Author: Anderson Galleries, Inc
Publisher:
Published: 1908
Total Pages: 790
ISBN-13:
DOWNLOAD EBOOKAuthor: James Tregaskis (Firm)
Publisher:
Published: 1913
Total Pages: 86
ISBN-13:
DOWNLOAD EBOOKAuthor: American Art Association, Anderson Galleries (Firm)
Publisher:
Published: 1922
Total Pages: 80
ISBN-13:
DOWNLOAD EBOOKAuthor: Sotheby, Wilkinson & Hodge
Publisher:
Published: 1899
Total Pages: 316
ISBN-13:
DOWNLOAD EBOOKAuthor: Anderson Galleries, Inc
Publisher:
Published: 1922
Total Pages: 84
ISBN-13:
DOWNLOAD EBOOKAuthor: Robert Douglas-Fairhurst
Publisher: Knopf
Published: 2022-03-01
Total Pages: 368
ISBN-13: 0525655956
DOWNLOAD EBOOKA major new biography that takes an unusual and illuminating approach to the great writer—immersing us in one year of his life—from the award-winning author of Becoming Dickens and The Story of Alice. The year is 1851. It's a time of radical change in Britain, when industrial miracles and artistic innovations rub shoulders with political unrest, poverty, and disease. It is also a turbulent year in the private life of Charles Dickens, as he copes with a double bereavement and early signs that his marriage is falling apart. But this formative year will become perhaps the greatest turning point in Dickens's career, as he embraces his calling as a chronicler of ordinary people's lives and develops a new form of writing that will reveal just how interconnected the world is becoming. The Turning Point transports us into the foggy streets of Dickens's London, closely following the twists and turns of a year that would come to define him and forever alter Britain's relationship with the world. Fully illustrated, and brimming with fascinating details about the larger-than-life man who wrote Bleak House, this is the closest look yet at one of the greatest literary personalities ever to have lived.
Author: Helena Kelly
Publisher: Simon and Schuster
Published: 2023-10-31
Total Pages: 219
ISBN-13: 1639365346
DOWNLOAD EBOOKA radical reassessment of the famed Victorian author, revealing the true story behind the creator of some of literature's best-known novels. This dynamic new study of Charles Dickens will make readers re-examine his life and work in a completely different light. First, partly due to the massive digitalization of papers and letters in recent years, Helena Kelly has unearthed new material about Dickens that simply wasn't available to his earlier biographers.
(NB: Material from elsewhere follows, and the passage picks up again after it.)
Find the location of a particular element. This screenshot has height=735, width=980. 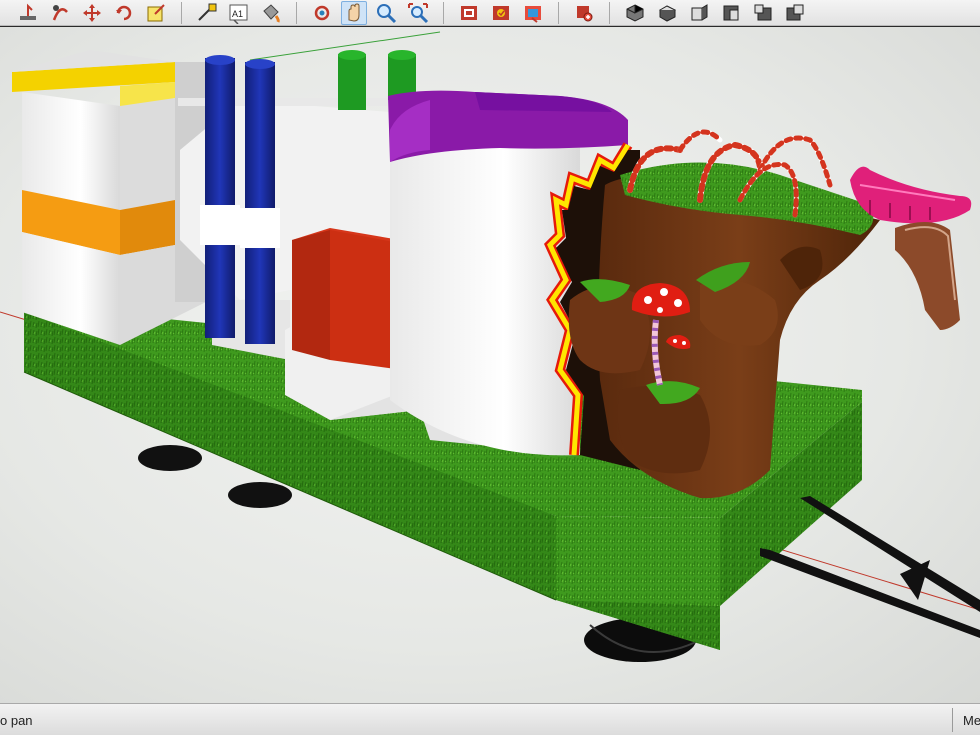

Second, in an astonishing piece of archival detective work, she has traced and then joined the dots on revelatory new details about his mental and physical health that, as the reader will discover, had a strong bearing on both his writing and his life and eventual death. Together these have allowed her to come up with a striking hypothesis that the version of his life that Dickens chose to share with his public—both during his lifetime and from beyond the grave in the authorized biography published shortly after his death—was an elaborate exercise in reputation management. Many of the supposed formative events in his life—such as the twelve-year-old Dickens going to work in a blacking factory—may not have been quite as honestly-related as we have been led to believe. And, in many respects, who can blame him? Dickens's celebrity was on a scale almost unimaginable to any author writing today, with the possible exception of J. K. Rowling, and, like many people who become suddenly famous, he soon realized what a mixed blessing it was.